One Sunday afternoon, as we were driving home from church, my son told me that he wasn't going back to Sunday School anymore. Notice that he didn't ask for my permission to stop attending Sunday School. He simply and matter of factly told me he wasn't going back. I explained to him that, as his father, I had two "must-dos." One, he would have to go to worship and two, he would have to be involved in a Bible study.

But he was adamant. He wasn't going back to Sunday School. He was willing to be punished every Sunday, but he wasn't going back. (You have to understand my son. He was a little on the dramatic side. He suffered his punishment like he was a political prisoner. He was always willing to die for his cause... whatever the cause was for that day.) After a long evening of discussion, he finally agreed to try out an adult Sunday School class.

The teacher, one of my good friends, understood where my son was coming from. He, the teacher, had been bored as a young man and welcomed my son to his class. Over the next few years, this teacher became a very important mentor to my son.

I remembered that story yesterday when I was talking to a group of pastors. Most of them were bemoaning the fact that attendance hasn't returned to pre-COVID-19 levels. Everyone was tossing around program ideas and sermon topics they thought would bring back the crowds. When they finally looked at me, I said, "You're reading this all wrong. People haven't left the faith. They're just bored with church".

The pandemic didn't break anything, but it showed us where things were broken. The health care system was broken before COVID-19. Social support systems were broken before the pandemic. Their weaknesses were only revealed by COVID-19, not caused by it.

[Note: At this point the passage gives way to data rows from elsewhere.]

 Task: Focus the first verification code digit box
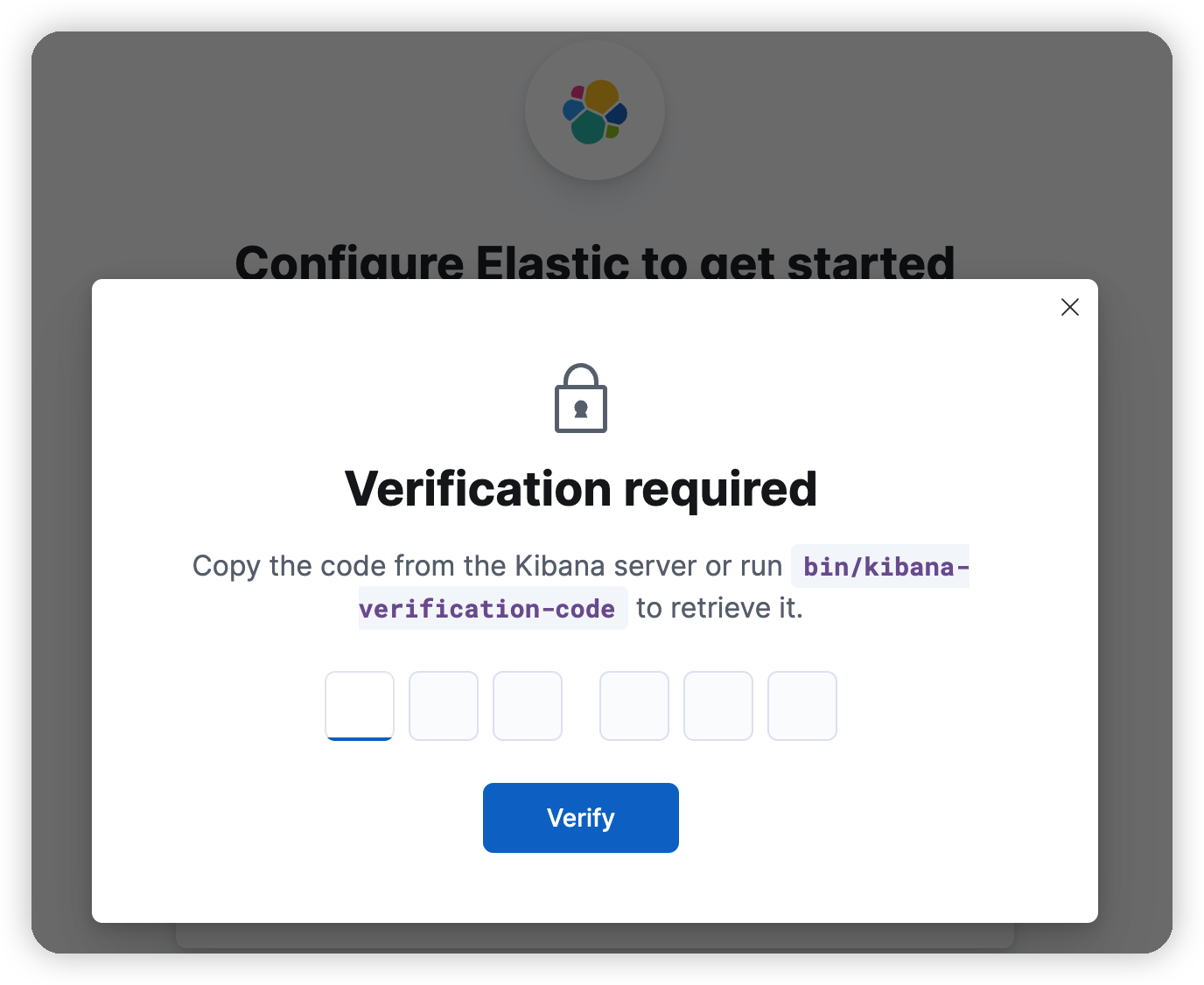360,705
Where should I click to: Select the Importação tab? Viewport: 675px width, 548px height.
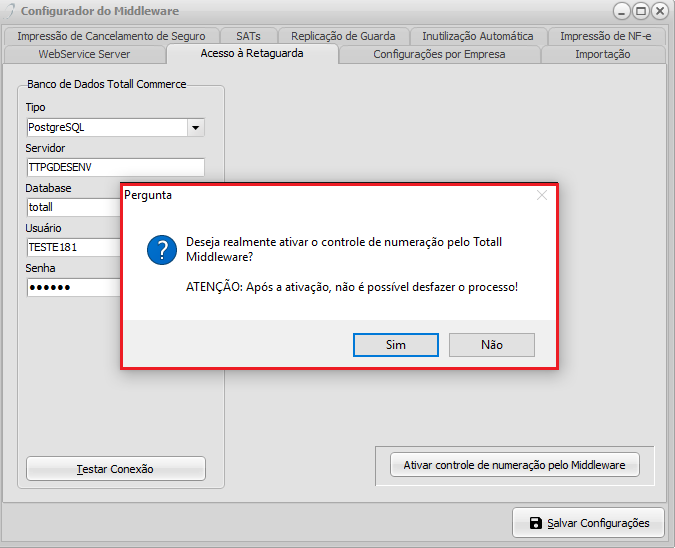coord(602,54)
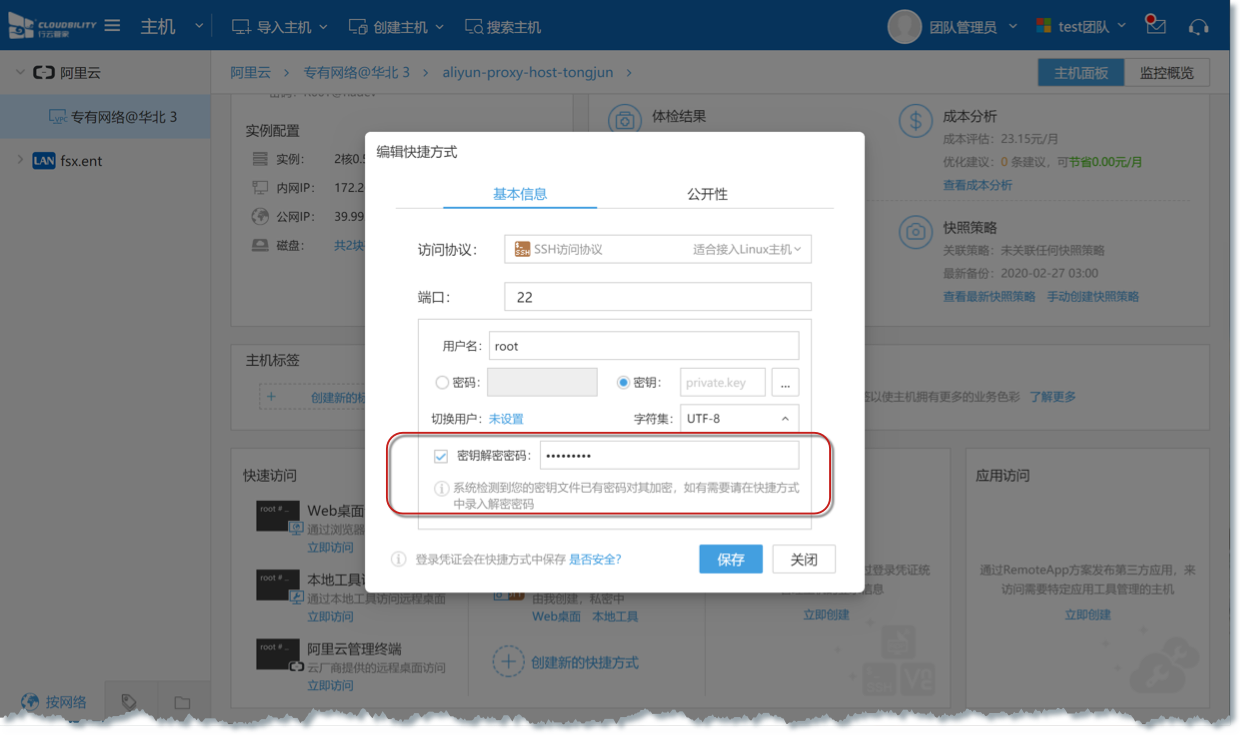Open the mail notifications icon
Screen dimensions: 1240x735
(x=1156, y=26)
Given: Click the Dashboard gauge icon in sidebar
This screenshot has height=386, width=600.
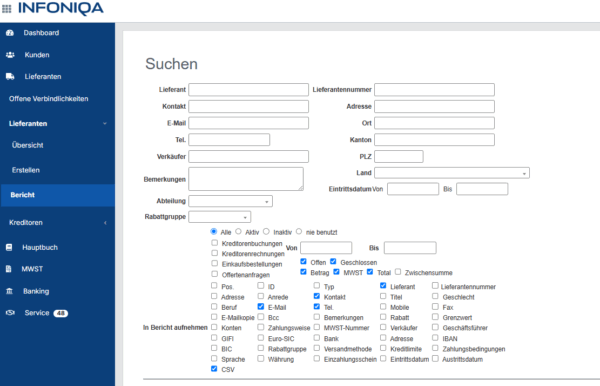Looking at the screenshot, I should (x=10, y=33).
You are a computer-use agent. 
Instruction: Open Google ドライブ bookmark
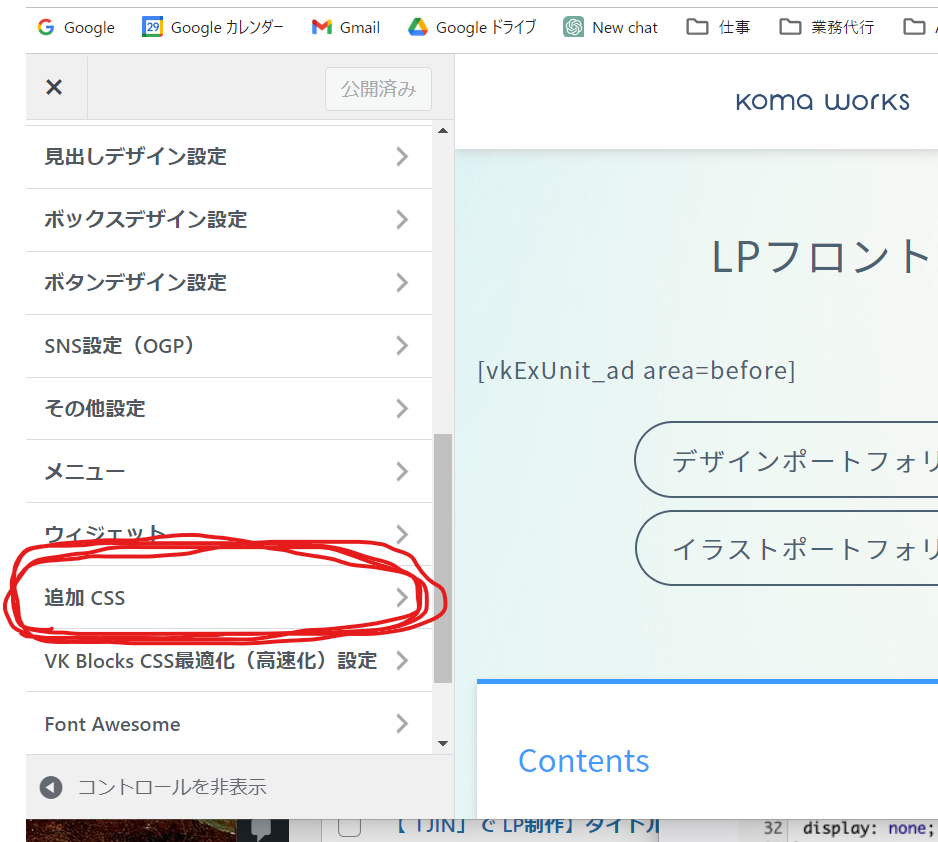point(471,27)
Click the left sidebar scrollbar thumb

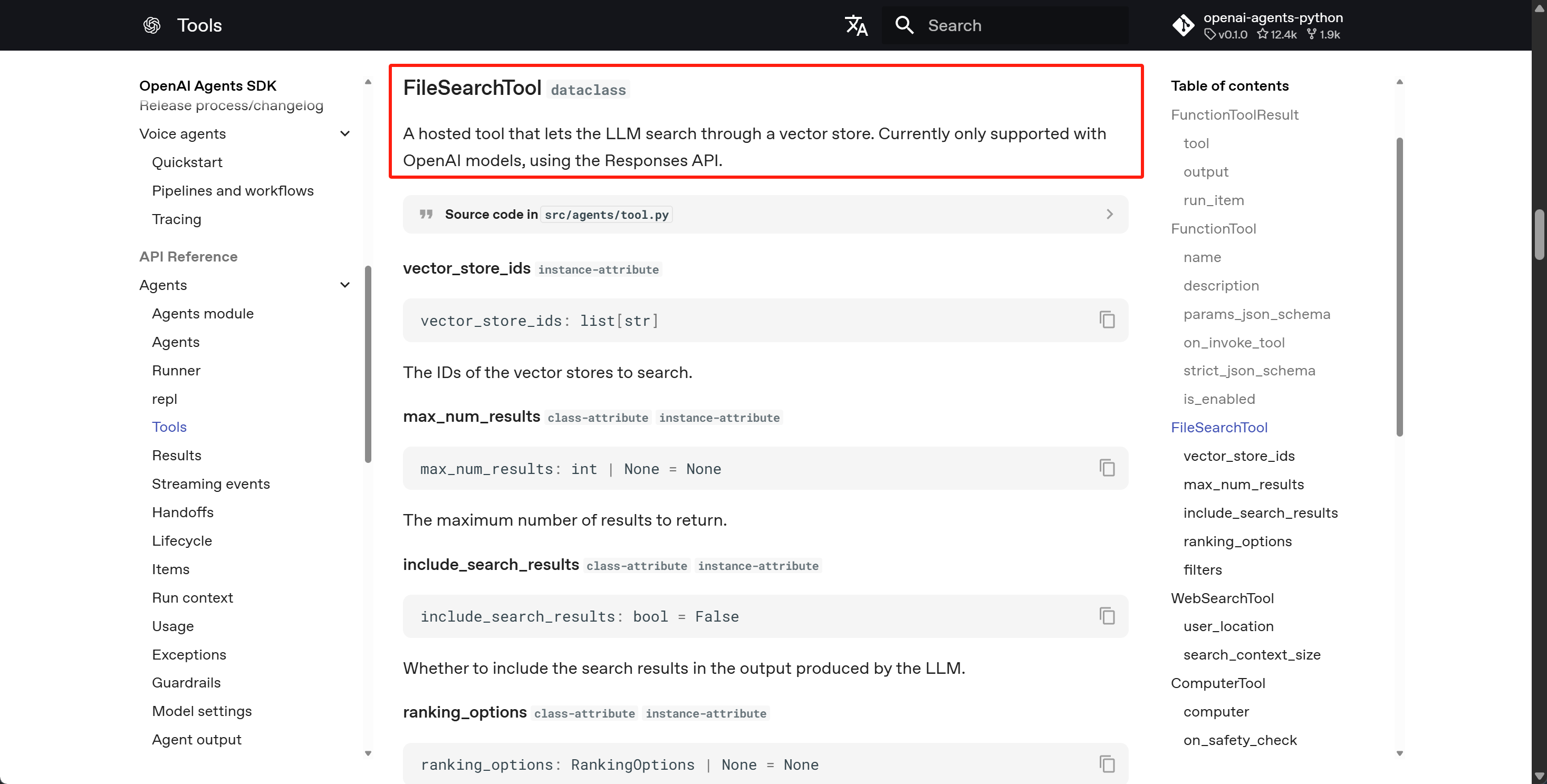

Church is the same way. People were losing interest long before the pandemic. When the quarantine gave them a reason to stay home, they found out they weren't missing that much. When most people evaluated their church experiences, they found out they missed their groups, but not much else. The music? They could get that on the internet. The sermon? Some of the best preachers in the world can be found on various websites. Why go to church? Because I want to see my friends.

When people started evaluating their time commitments as they began their post-pandemic life, they no longer found church attendance valuable. They can watch online. They can view it whenever they have time. They really don't need to be there.

Jesus asked His followers for their lives. Sharing the good news was more important than anything -- even living. They were to preach, heal the sick, cast our demons, and yes, raise the dead. The assignment was overwhelming.

Us? We ask our church members to attend. That's it. Just show up once a week and that's all your local church requires of you. People do all kinds of marvelous things during the week. They buy and sell businesses. They do the work reserved for advanced degrees. They tear down and repair complex machinery. They solve problems of international importance. They start new businesses.

Then, they come to church, and we ask them to come and sit.

They're bored.

They want to be called to something great. Our people want to see something God-sized in their lives. They want to see resurrection power. They want to be overwhelmed as God moves in their lives, neighborhoods, and world.

There are hungry children. Call your church to feed them.

There are children who need mentors and tutors.

There are young people who, because of the side of the street they were born on, have no chance.

Our world is burning down and we're calling our people to be spectators.

They want to be more than this. God is calling them to be more.

As the Civil War began, families followed their new armies and set up picnics around the First Battle of Bull Run. These spectators were almost trampled to death as the Union army retreated from the field. Battlefields don't have bleachers.

Maybe our people will come back to church when there is a fight worth fighting, a mission that demands their lives. When pastors once again call people to give their lives for a cause worth dying for.

But if you're only asking them to come and sit, our congregations are finding they're more comfortable sitting at home.